(Collection entries)
---*---
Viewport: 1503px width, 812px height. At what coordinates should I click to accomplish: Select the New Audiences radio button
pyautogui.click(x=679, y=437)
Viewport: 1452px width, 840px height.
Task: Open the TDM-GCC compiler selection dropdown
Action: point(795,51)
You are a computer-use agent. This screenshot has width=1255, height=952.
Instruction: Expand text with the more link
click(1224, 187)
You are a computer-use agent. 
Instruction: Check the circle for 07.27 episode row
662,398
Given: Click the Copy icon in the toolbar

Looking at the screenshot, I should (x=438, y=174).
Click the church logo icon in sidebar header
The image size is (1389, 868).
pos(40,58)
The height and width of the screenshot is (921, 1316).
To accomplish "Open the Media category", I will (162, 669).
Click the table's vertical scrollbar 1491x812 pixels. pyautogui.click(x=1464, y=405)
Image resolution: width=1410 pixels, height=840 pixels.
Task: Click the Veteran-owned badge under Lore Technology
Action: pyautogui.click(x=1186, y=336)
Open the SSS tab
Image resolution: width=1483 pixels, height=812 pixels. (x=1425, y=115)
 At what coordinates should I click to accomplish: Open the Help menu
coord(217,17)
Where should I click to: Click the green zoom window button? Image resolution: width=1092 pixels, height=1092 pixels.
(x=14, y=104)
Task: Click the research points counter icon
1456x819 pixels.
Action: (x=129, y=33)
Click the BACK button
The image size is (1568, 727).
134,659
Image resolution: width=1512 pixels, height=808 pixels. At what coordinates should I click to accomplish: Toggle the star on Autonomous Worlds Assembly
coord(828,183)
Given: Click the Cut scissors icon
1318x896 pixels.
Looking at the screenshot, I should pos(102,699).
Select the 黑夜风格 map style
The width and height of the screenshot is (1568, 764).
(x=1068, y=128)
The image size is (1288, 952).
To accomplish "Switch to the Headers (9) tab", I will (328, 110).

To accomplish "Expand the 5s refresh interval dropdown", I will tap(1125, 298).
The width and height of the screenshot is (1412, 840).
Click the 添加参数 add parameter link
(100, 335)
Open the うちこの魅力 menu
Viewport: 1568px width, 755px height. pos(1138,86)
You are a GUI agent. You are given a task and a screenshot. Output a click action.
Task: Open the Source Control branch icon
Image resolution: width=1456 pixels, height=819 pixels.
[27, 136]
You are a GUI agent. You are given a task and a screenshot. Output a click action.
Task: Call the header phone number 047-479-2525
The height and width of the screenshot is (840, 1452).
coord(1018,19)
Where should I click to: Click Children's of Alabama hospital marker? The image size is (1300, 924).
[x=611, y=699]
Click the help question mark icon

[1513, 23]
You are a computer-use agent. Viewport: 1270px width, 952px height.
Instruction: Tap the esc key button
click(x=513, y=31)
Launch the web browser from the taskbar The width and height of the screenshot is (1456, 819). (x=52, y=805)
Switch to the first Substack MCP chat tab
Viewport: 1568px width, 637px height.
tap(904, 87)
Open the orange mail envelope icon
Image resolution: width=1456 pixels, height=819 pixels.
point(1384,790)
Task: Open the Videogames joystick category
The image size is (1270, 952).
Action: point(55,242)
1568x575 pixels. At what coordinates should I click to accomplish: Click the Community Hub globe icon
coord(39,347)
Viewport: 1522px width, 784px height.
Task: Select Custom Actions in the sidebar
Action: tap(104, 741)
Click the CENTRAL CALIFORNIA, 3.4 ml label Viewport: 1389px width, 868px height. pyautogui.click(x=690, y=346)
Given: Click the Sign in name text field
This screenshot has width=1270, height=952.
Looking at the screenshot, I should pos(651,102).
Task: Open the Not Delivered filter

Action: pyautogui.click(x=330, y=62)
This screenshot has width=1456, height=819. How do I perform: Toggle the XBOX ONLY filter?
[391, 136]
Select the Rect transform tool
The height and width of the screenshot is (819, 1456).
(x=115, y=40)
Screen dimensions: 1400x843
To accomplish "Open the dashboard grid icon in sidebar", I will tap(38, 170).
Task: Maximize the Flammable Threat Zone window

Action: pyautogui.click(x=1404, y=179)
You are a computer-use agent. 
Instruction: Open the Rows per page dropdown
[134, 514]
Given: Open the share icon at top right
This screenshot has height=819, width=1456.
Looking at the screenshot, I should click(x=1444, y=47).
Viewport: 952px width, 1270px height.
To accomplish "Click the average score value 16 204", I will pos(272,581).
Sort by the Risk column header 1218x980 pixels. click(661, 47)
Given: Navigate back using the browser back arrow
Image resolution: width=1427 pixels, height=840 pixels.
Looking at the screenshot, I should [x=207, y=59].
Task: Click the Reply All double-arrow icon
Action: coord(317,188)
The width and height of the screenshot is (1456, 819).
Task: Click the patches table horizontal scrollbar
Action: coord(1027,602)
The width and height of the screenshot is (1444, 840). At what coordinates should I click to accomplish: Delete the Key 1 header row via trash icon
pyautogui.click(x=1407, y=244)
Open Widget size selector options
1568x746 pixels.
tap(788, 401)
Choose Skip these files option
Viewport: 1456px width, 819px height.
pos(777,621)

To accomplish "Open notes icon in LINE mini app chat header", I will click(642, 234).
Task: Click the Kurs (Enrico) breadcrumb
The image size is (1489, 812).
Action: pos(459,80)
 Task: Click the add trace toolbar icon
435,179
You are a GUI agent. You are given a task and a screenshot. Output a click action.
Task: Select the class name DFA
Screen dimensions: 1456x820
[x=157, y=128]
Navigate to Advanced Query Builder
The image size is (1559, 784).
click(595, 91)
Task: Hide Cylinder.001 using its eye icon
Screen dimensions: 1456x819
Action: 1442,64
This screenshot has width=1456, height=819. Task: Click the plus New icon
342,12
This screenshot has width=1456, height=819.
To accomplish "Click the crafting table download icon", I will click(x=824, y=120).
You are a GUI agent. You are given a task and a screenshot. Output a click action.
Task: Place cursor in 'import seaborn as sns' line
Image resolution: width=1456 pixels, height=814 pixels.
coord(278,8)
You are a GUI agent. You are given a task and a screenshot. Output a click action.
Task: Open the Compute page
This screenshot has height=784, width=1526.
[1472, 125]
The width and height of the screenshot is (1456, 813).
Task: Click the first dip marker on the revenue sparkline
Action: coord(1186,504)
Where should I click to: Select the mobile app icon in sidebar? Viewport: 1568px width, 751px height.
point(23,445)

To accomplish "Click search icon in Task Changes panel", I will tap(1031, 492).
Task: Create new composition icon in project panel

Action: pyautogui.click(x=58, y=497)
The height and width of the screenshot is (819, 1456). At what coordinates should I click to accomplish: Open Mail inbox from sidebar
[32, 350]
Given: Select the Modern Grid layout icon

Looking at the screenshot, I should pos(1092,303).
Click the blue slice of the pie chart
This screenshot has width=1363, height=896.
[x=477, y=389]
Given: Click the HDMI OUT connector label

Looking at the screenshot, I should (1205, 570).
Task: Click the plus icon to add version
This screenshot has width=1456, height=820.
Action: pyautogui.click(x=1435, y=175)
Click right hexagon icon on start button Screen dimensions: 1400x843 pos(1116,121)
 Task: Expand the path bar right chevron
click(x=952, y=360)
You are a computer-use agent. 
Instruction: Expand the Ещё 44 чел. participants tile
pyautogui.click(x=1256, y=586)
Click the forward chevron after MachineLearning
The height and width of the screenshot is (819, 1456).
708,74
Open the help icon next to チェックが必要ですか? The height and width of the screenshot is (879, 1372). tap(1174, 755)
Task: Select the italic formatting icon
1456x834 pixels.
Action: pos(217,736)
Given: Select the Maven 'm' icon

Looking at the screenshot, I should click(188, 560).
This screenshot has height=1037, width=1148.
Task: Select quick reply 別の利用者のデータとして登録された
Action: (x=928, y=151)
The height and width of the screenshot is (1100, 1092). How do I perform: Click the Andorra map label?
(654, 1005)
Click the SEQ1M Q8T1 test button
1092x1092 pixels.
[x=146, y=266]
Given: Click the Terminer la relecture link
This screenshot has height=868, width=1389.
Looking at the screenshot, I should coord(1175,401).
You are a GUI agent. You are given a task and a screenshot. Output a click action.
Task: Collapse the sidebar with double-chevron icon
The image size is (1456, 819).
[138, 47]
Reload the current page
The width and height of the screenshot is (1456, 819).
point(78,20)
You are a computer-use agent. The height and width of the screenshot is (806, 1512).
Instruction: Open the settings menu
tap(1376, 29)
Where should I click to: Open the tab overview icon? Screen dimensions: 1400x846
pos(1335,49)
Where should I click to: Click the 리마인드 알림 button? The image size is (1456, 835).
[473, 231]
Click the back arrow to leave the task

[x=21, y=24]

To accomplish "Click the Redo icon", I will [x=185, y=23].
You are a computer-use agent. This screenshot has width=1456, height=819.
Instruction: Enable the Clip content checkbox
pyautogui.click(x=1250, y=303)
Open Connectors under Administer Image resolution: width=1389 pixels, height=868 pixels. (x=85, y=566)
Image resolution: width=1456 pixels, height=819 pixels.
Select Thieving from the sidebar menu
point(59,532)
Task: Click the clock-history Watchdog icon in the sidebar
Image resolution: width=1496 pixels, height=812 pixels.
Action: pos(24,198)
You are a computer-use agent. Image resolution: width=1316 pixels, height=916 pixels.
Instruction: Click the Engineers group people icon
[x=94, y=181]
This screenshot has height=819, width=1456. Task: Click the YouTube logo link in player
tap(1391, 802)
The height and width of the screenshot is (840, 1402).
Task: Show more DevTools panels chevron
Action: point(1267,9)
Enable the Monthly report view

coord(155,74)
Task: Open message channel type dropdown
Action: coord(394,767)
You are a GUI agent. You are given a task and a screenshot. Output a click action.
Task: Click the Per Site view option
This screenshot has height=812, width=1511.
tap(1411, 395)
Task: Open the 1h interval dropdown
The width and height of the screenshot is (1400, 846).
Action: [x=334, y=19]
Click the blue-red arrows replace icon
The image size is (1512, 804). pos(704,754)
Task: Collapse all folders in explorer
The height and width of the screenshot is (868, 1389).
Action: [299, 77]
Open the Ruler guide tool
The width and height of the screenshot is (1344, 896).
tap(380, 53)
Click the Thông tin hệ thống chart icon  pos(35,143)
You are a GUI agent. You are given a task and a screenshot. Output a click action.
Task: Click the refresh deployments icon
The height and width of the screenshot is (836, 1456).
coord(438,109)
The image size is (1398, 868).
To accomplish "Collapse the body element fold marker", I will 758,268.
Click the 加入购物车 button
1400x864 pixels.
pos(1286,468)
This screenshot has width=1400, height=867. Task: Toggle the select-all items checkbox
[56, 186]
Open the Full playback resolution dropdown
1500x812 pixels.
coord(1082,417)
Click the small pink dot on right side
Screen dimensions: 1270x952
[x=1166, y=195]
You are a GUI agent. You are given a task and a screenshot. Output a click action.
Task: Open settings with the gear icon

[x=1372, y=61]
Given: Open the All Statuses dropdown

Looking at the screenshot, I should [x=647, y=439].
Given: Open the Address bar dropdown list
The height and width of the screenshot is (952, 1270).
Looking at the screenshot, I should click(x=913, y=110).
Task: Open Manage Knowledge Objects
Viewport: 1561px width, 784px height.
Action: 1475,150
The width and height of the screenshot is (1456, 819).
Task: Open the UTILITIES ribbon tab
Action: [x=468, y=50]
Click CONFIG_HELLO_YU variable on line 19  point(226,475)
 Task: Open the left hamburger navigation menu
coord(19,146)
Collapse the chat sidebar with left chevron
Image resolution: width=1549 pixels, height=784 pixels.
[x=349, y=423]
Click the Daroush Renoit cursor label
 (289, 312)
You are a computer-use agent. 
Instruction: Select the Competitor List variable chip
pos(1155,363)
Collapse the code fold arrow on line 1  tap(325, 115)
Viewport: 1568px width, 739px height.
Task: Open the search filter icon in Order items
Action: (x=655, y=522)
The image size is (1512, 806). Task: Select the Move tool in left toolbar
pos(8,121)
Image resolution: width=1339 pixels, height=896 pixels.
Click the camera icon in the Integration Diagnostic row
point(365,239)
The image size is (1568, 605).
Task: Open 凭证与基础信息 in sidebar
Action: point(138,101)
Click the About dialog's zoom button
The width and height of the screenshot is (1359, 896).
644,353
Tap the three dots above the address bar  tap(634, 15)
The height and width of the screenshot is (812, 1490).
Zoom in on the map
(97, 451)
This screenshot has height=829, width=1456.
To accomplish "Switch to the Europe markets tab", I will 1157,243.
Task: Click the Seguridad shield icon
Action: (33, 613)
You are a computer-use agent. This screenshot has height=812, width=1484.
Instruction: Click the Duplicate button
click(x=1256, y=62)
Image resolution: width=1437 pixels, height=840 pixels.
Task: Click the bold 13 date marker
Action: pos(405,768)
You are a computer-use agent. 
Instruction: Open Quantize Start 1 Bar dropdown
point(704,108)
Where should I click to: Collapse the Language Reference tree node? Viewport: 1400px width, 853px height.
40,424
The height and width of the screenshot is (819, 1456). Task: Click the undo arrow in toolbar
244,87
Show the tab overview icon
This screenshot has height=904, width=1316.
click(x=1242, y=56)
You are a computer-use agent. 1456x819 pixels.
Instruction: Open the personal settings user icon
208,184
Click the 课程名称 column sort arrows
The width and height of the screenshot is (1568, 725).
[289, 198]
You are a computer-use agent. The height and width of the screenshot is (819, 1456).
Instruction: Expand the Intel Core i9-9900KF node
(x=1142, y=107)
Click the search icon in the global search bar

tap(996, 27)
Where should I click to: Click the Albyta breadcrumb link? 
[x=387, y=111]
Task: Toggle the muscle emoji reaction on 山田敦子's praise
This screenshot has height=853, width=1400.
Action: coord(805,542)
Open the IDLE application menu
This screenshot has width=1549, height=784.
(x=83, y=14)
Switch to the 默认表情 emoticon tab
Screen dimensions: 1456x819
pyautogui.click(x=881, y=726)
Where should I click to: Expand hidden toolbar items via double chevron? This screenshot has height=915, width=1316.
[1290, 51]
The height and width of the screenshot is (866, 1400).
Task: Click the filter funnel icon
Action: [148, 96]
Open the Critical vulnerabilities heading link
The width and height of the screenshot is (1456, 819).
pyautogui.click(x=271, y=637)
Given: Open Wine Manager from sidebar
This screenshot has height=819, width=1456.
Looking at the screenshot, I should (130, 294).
---*---
Work task:
Give back exactly the lines from the beginning of the records through the line containing "has width=1255, height=952.", and only those.

Output:
Viewport: 1503px width, 812px height. At what coordinates should I click to accomplish: Select the New Audiences radio button
pyautogui.click(x=679, y=437)
Viewport: 1452px width, 840px height.
Task: Open the TDM-GCC compiler selection dropdown
Action: point(795,51)
You are a computer-use agent. This screenshot has width=1255, height=952.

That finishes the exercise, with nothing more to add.